Raw listing
-*-

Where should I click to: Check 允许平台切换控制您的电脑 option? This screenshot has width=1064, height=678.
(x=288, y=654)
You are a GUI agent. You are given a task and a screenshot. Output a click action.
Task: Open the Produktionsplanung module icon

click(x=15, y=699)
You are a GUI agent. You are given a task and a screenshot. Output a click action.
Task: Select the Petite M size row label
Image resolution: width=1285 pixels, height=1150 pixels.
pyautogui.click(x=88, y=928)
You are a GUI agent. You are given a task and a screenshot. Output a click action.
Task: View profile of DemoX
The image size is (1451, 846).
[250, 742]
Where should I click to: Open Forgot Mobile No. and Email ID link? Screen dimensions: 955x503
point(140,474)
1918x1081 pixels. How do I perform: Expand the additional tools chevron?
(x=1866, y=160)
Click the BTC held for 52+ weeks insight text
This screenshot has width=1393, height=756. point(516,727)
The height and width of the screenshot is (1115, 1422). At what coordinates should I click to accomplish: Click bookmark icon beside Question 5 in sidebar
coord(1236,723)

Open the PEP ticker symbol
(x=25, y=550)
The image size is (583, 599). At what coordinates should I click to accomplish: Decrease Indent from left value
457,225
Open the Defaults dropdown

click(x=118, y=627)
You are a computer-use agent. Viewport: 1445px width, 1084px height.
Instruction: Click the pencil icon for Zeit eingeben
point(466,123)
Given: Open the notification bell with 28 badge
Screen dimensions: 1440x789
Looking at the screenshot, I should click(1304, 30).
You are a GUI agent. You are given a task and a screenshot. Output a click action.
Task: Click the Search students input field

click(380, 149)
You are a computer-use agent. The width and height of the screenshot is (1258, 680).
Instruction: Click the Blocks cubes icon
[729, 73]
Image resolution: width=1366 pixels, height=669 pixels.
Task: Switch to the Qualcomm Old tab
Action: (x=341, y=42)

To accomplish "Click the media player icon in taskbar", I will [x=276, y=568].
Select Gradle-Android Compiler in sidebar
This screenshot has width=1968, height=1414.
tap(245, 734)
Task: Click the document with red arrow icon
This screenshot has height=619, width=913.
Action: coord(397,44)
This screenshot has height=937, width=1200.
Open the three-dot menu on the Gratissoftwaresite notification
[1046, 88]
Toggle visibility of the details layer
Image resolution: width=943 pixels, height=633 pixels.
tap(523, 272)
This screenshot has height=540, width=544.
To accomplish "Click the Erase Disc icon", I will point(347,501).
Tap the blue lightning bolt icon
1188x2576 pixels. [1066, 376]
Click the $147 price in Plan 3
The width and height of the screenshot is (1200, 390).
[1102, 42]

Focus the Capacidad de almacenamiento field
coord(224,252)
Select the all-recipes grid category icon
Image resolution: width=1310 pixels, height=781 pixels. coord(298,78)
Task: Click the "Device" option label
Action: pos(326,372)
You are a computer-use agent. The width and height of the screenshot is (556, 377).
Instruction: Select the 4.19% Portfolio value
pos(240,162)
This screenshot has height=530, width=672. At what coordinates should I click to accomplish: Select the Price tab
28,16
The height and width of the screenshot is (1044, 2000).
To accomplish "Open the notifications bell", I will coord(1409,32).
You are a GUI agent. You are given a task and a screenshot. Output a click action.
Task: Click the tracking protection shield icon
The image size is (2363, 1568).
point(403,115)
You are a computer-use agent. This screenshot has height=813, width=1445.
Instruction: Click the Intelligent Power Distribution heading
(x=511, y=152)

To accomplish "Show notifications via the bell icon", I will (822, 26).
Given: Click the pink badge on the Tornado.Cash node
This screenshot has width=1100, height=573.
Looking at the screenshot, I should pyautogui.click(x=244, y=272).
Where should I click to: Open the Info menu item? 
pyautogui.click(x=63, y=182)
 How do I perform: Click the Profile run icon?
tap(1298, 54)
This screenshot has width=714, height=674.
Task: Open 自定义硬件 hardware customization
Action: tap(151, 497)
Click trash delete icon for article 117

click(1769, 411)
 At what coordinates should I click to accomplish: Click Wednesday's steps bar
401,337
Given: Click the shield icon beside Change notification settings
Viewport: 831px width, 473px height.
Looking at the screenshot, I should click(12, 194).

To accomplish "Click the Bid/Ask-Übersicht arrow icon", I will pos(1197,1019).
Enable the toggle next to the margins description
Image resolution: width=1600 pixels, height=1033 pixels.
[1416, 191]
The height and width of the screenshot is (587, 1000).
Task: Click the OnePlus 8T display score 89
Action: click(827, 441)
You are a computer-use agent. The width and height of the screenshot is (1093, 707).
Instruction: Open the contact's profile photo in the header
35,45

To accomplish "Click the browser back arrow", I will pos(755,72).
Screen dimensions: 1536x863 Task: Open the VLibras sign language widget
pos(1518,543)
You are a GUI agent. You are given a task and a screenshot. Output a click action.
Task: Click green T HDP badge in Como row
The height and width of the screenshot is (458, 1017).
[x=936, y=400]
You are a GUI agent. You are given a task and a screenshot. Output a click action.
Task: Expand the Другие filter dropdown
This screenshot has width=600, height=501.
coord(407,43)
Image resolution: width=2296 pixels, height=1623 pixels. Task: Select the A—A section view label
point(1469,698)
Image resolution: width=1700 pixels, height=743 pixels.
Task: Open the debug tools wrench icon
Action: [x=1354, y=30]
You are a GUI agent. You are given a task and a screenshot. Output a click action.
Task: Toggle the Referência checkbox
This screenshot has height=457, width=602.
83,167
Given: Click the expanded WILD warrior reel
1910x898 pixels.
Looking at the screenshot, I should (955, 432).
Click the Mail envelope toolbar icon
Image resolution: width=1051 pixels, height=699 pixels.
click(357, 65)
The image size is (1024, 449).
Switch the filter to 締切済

-*-

Rewrite the listing above with every "GUI agent" swapped for "screen agent", leaving everything else unchanged.

Where should I click to: Check 允许平台切换控制您的电脑 option? This screenshot has width=1064, height=678.
(x=288, y=654)
You are a screen agent. You are given a task and a screenshot. Output a click action.
Task: Open the Produktionsplanung module icon

click(x=15, y=699)
You are a screen agent. You are given a task and a screenshot. Output a click action.
Task: Select the Petite M size row label
Image resolution: width=1285 pixels, height=1150 pixels.
pyautogui.click(x=88, y=928)
You are a screen agent. You are given a task and a screenshot. Output a click action.
Task: View profile of DemoX
The image size is (1451, 846).
[250, 742]
Where should I click to: Open Forgot Mobile No. and Email ID link? Screen dimensions: 955x503
point(140,474)
1918x1081 pixels. How do I perform: Expand the additional tools chevron?
(x=1866, y=160)
Click the BTC held for 52+ weeks insight text
This screenshot has width=1393, height=756. point(516,727)
The height and width of the screenshot is (1115, 1422). At what coordinates should I click to accomplish: Click bookmark icon beside Question 5 in sidebar
coord(1236,723)

Open the PEP ticker symbol
(x=25, y=550)
The image size is (583, 599). At what coordinates should I click to accomplish: Decrease Indent from left value
457,225
Open the Defaults dropdown

click(x=118, y=627)
You are a computer-use agent. Viewport: 1445px width, 1084px height.
Instruction: Click the pencil icon for Zeit eingeben
point(466,123)
Given: Open the notification bell with 28 badge
Screen dimensions: 1440x789
Looking at the screenshot, I should click(1304, 30).
You are a screen agent. You are given a task and a screenshot. Output a click action.
Task: Click the Search students input field

click(380, 149)
You are a computer-use agent. The width and height of the screenshot is (1258, 680).
Instruction: Click the Blocks cubes icon
[729, 73]
Image resolution: width=1366 pixels, height=669 pixels.
Task: Switch to the Qualcomm Old tab
Action: (x=341, y=42)

To accomplish "Click the media player icon in taskbar", I will [x=276, y=568].
Select Gradle-Android Compiler in sidebar
This screenshot has width=1968, height=1414.
tap(245, 734)
Task: Click the document with red arrow icon
This screenshot has height=619, width=913.
Action: coord(397,44)
This screenshot has height=937, width=1200.
Open the three-dot menu on the Gratissoftwaresite notification
[1046, 88]
Toggle visibility of the details layer
Image resolution: width=943 pixels, height=633 pixels.
tap(523, 272)
This screenshot has height=540, width=544.
To accomplish "Click the Erase Disc icon", I will point(347,501).
Tap the blue lightning bolt icon
1188x2576 pixels. [1066, 376]
Click the $147 price in Plan 3
The width and height of the screenshot is (1200, 390).
[1102, 42]

Focus the Capacidad de almacenamiento field
coord(224,252)
Select the all-recipes grid category icon
Image resolution: width=1310 pixels, height=781 pixels. coord(298,78)
Task: Click the "Device" option label
Action: pos(326,372)
You are a computer-use agent. The width and height of the screenshot is (556, 377).
Instruction: Select the 4.19% Portfolio value
pos(240,162)
This screenshot has height=530, width=672. At what coordinates should I click to accomplish: Select the Price tab
28,16
The height and width of the screenshot is (1044, 2000).
To accomplish "Open the notifications bell", I will coord(1409,32).
You are a screen agent. You are given a task and a screenshot. Output a click action.
Task: Click the tracking protection shield icon
The image size is (2363, 1568).
point(403,115)
You are a computer-use agent. This screenshot has height=813, width=1445.
Instruction: Click the Intelligent Power Distribution heading
(x=511, y=152)

To accomplish "Show notifications via the bell icon", I will (822, 26).
Given: Click the pink badge on the Tornado.Cash node
This screenshot has width=1100, height=573.
Looking at the screenshot, I should pyautogui.click(x=244, y=272).
Where should I click to: Open the Info menu item? 
pyautogui.click(x=63, y=182)
 How do I perform: Click the Profile run icon?
tap(1298, 54)
This screenshot has width=714, height=674.
Task: Open 自定义硬件 hardware customization
Action: tap(151, 497)
Click trash delete icon for article 117

click(1769, 411)
 At what coordinates should I click to accomplish: Click Wednesday's steps bar
401,337
Given: Click the shield icon beside Change notification settings
Viewport: 831px width, 473px height.
Looking at the screenshot, I should click(12, 194).

To accomplish "Click the Bid/Ask-Übersicht arrow icon", I will pos(1197,1019).
Enable the toggle next to the margins description
Image resolution: width=1600 pixels, height=1033 pixels.
[1416, 191]
The height and width of the screenshot is (587, 1000).
Task: Click the OnePlus 8T display score 89
Action: click(827, 441)
You are a computer-use agent. The width and height of the screenshot is (1093, 707).
Instruction: Open the contact's profile photo in the header
35,45

To accomplish "Click the browser back arrow", I will pos(755,72).
Screen dimensions: 1536x863 Task: Open the VLibras sign language widget
pos(1518,543)
You are a screen agent. You are given a task and a screenshot. Output a click action.
Task: Click green T HDP badge in Como row
The height and width of the screenshot is (458, 1017).
[x=936, y=400]
You are a screen agent. You are given a task and a screenshot. Output a click action.
Task: Expand the Другие filter dropdown
This screenshot has width=600, height=501.
coord(407,43)
Image resolution: width=2296 pixels, height=1623 pixels. Task: Select the A—A section view label
point(1469,698)
Image resolution: width=1700 pixels, height=743 pixels.
Task: Open the debug tools wrench icon
Action: [x=1354, y=30]
You are a screen agent. You are given a task and a screenshot. Output a click action.
Task: Toggle the Referência checkbox
This screenshot has height=457, width=602.
83,167
Given: Click the expanded WILD warrior reel
1910x898 pixels.
Looking at the screenshot, I should (955, 432).
Click the Mail envelope toolbar icon
Image resolution: width=1051 pixels, height=699 pixels.
click(357, 65)
The image size is (1024, 449).
Switch the filter to 締切済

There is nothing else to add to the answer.